Chancroid is a sexually transmitted disease caused by the short gram negative bacillus Haemophilus ducreyi. The incubation period ranges from three to five days. At the location of inoculation, a vesicopustule develops that breaks down to form a painful, soft ulcer with a necrotic base, surrounding erythema, and undermined edges. There may be multiple lesions due to autoinoculation. The adenitis is usually unilateral and is composed of tender, matted nodules of moderate size with overlying erythema. The patient may also present with lymph node involvement, chills, malaise, and fever. While women typically have no external signs of infection, balanitis and phimosis are frequent complications in men. The diagnosis is established by culturing a swab of the lesion onto a special medium. To treat the disease, a single dose of azithromycin (1g orally) or ceftriaxone (250 mg intramuscularly) is effective as is erythromycin (500 mg orally four times a day for seven days) or ciprofloxacin (500 mg orally twice a day for three days).

Yaws is a contagious disease that is limited to tropical regions and is caused by the T pallidum subspecies pertenue. The malady is characterized by granulomatous skin lesions, mucous membranes, and bone. While Yaws is rarely fatal, it can lead to chronic disfigurement and disability if left untreated. Yaws is acquired by direct non-sexual contact (usually in childhood) although it can occur at any age. The first papule (which later ulcerates) appears three to four weeks after exposure. There is usually associated regional lymphadenopathy. Six to twelve weeks later, secondary lesions that are raised papillomas and papules that seep highly infectious material appear and last for several months or years.

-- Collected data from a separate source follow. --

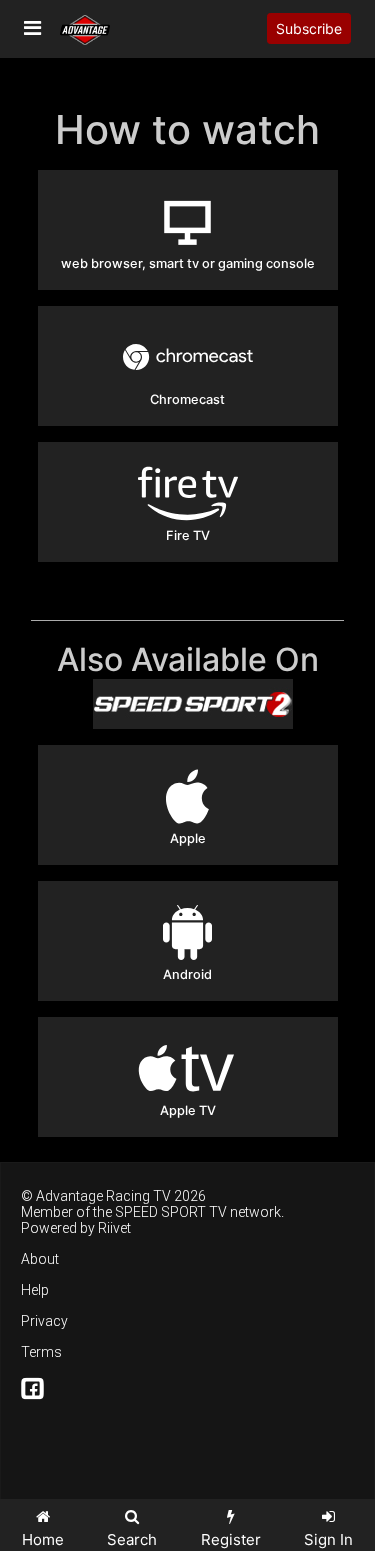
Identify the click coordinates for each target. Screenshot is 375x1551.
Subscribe (309, 28)
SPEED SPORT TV (171, 1212)
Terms (41, 1352)
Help (35, 1290)
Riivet (114, 1228)
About (40, 1259)
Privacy (44, 1321)
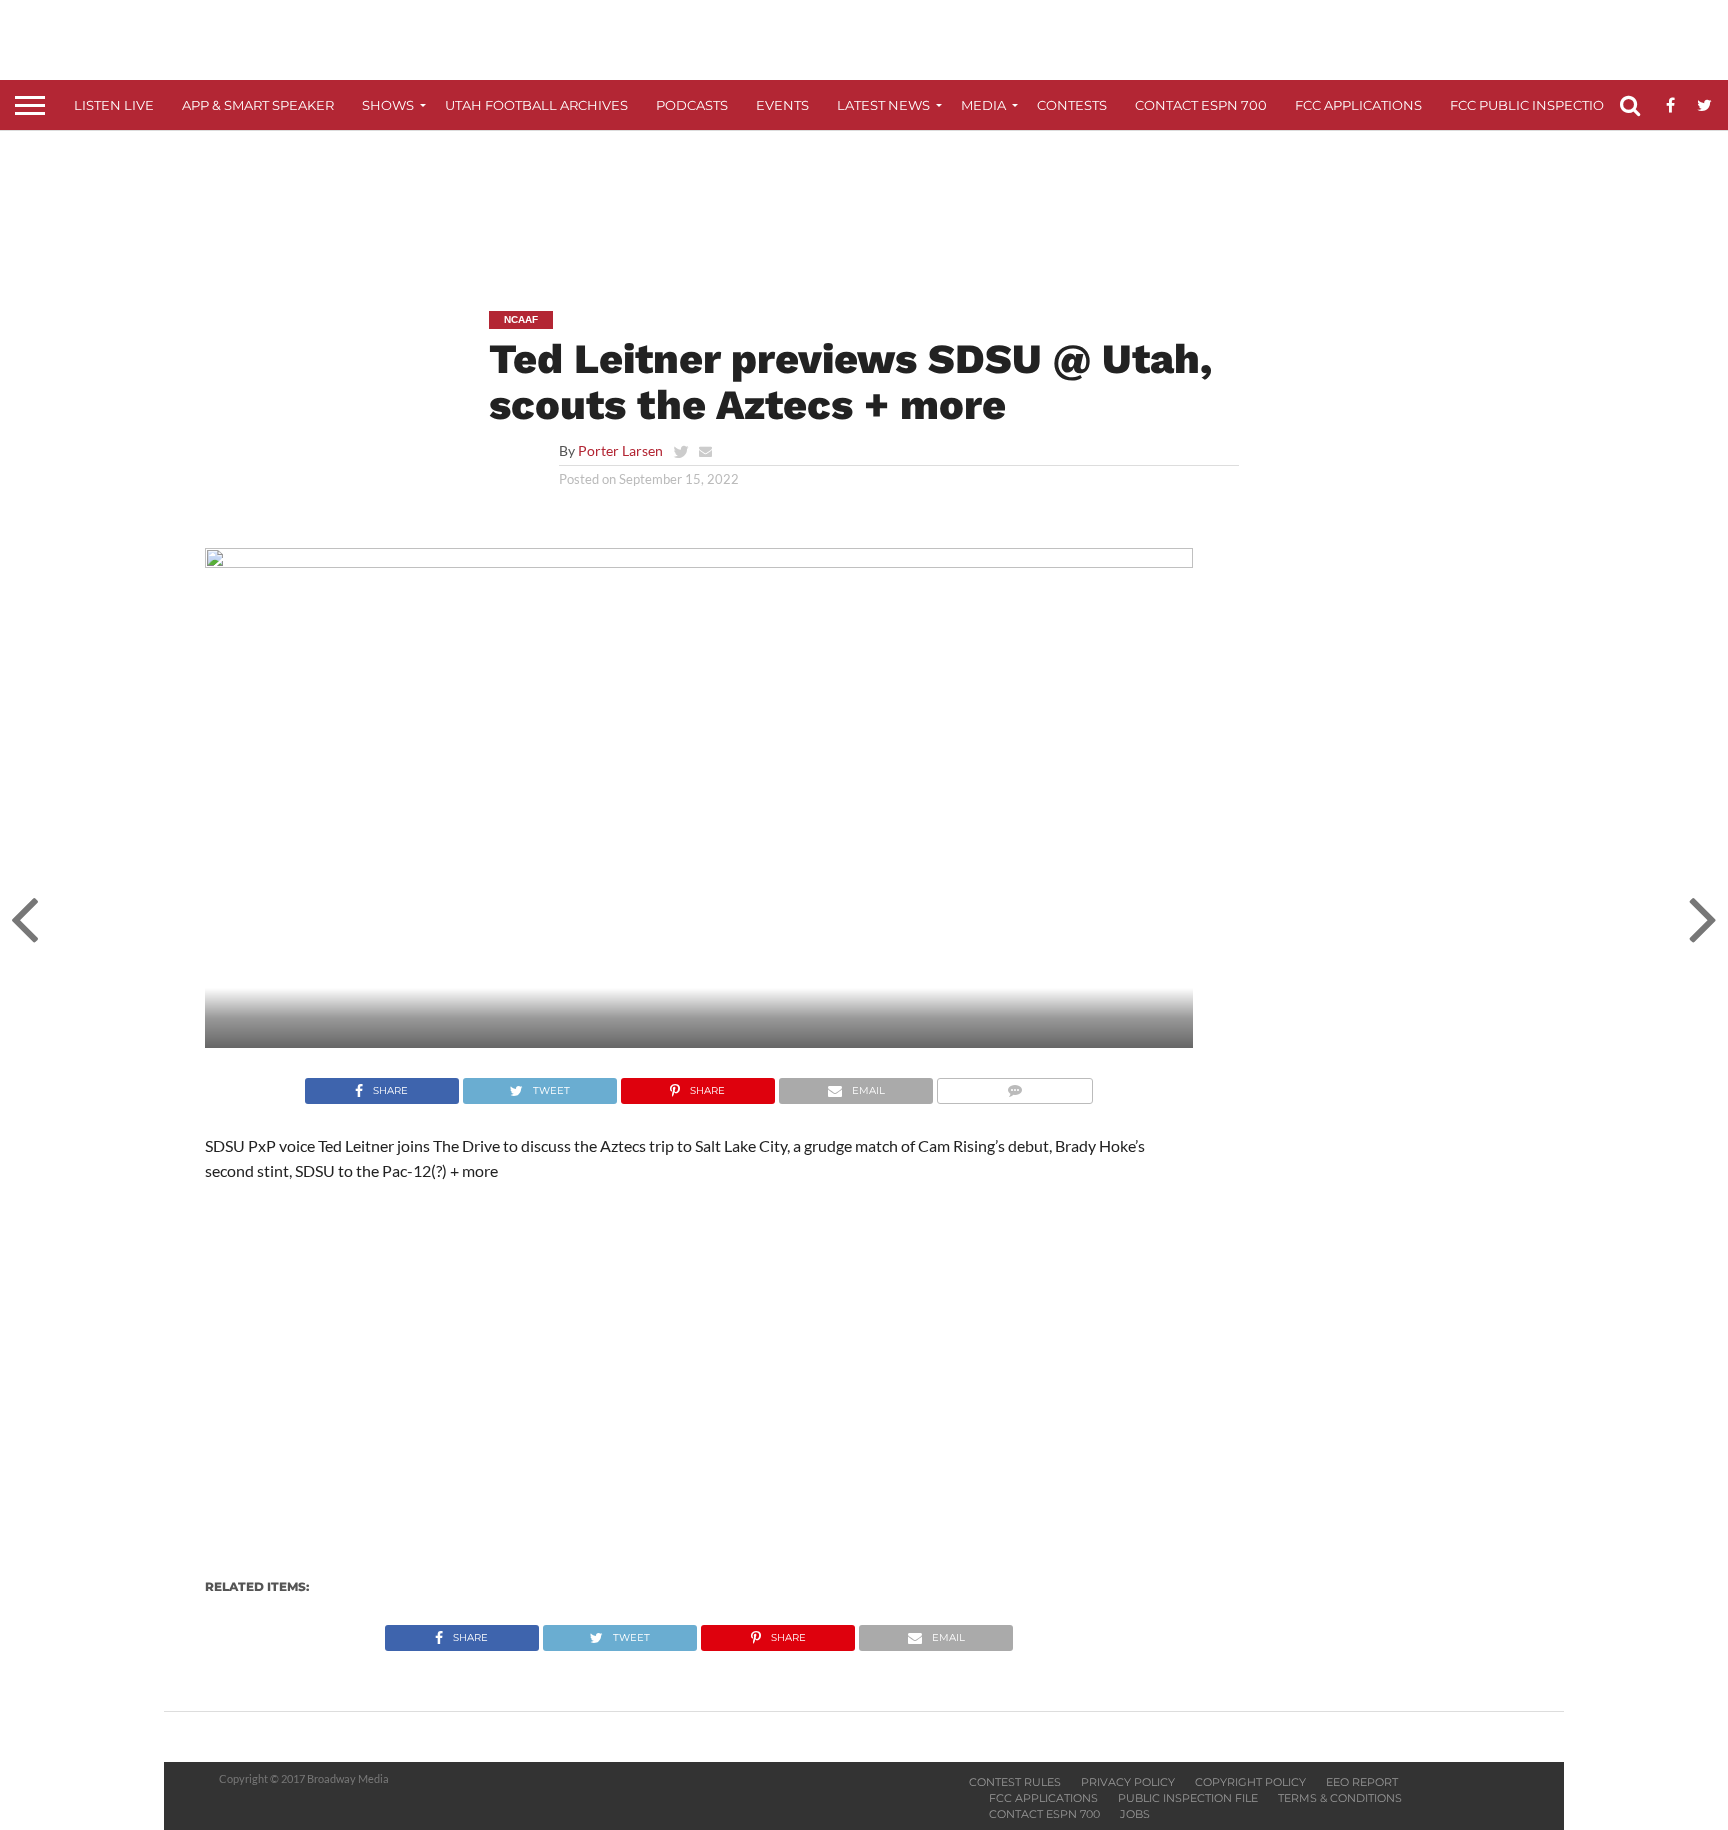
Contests (1072, 105)
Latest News (883, 105)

Late gummatous lesions may occur with associated tissue destruction involving large areas of skin and subcutaneous tissues.

Botulism is a paralytic disease caused by botulism toxin, which is produced by C botulinum, an anaerobic spore-forming bacillus found in soil. Four toxin types – F, E, B, and A cause disease in humans. Naturally occurring botulism comes in three forms: wound botulism, infant botulism, and food borne botulism. Food borne botulism is caused by ingestion of preformed toxin present in vacuum packed, canned, or smoked foods. Infant and wound botulism are both caused by the presence of organisms in the gut or wound that secrete toxins. Symptoms include diplopia and loss of accommodation, fixed dilated pupils, cranial never palsies with extraocular muscle impairment, dry mouth, dysphonia, dysphagia, and ptosis. Paralysis that develops into respiratory failure and death may occur unless assistance is provided. To test for the disease, the practitioner should use mouse inoculation and specific antiserum. If the practitioner suspects that her patient is suffering from botulism, she should contact State health authorities or the |Centers for Disease Control for assistance in procuring the equine serum heptavalent botulism antitoxin and the assays for toxin in serum, stool, or food. Skin testing is also recommended to remove hypersensitivity to the antitoxin preparation. Antitoxin should be administered within twenty-four hours of the onset of symptoms and parenteral fluids should be provided while the patient has difficulty swallowing.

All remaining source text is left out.